Background.— As terminology, neuroradiological techniques and patient selection differ widely across various studies, reliable, reproducible information is lacking on the frequency of cerebral transverse sinus asymmetry as measured by cerebral magnetic resonance venography in patients with chronic migraine.
Methods.— We assessed the frequency and characteristics of transverse sinus asymmetries and their correlation with the chronic migraine phenotype in a blind, cross-sectional magnetic resonance venographic study in a series of 83 consecutive patients with chronic migraine.
Results.— After excluding mild (≤10%) physiological differences in transverse sinus diameter, we found magnetic resonance venographic evidence of altered transverse sinus morphology in 50.6% of the patients: 16.9% had moderate transverse sinus asymmetry (≤50%), 24.1% severe asymmetry (>50%), and 9.6% aplasia. Among the tested risk factors for migraine chronification, analgesic consumption, anxiety, and high systolic blood pressure were more frequent in patients with transverse sinus aplasia than in those without.

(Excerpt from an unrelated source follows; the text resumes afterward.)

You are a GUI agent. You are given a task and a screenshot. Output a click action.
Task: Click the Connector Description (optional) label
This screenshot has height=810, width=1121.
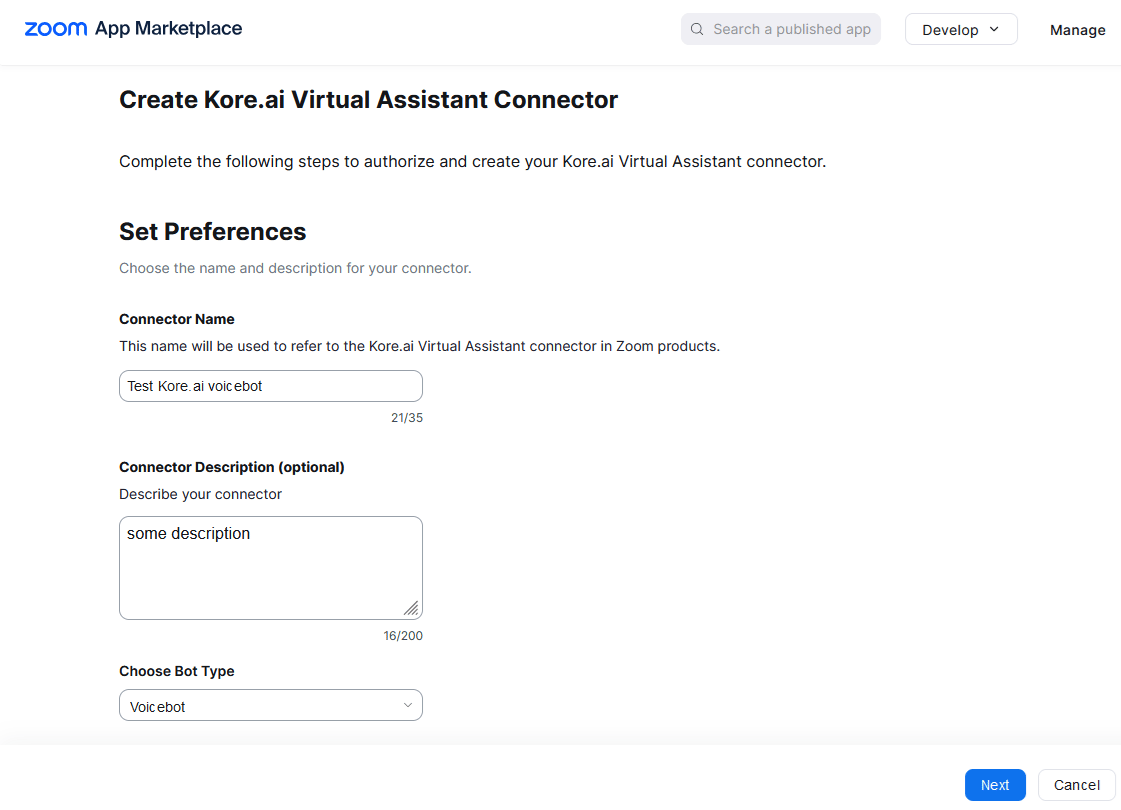(x=232, y=467)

Conclusions.— Advanced magnetic resonance venographic techniques used in strictly selected subjects disclose transverse sinus asymmetries in as many as 50.6% of patients with chronic migraine, even when mild differences in physiological caliber are excluded. The unexpected correlation between transverse sinus aplasia and some risk factors for migraine chronification requires confirmation in larger studies.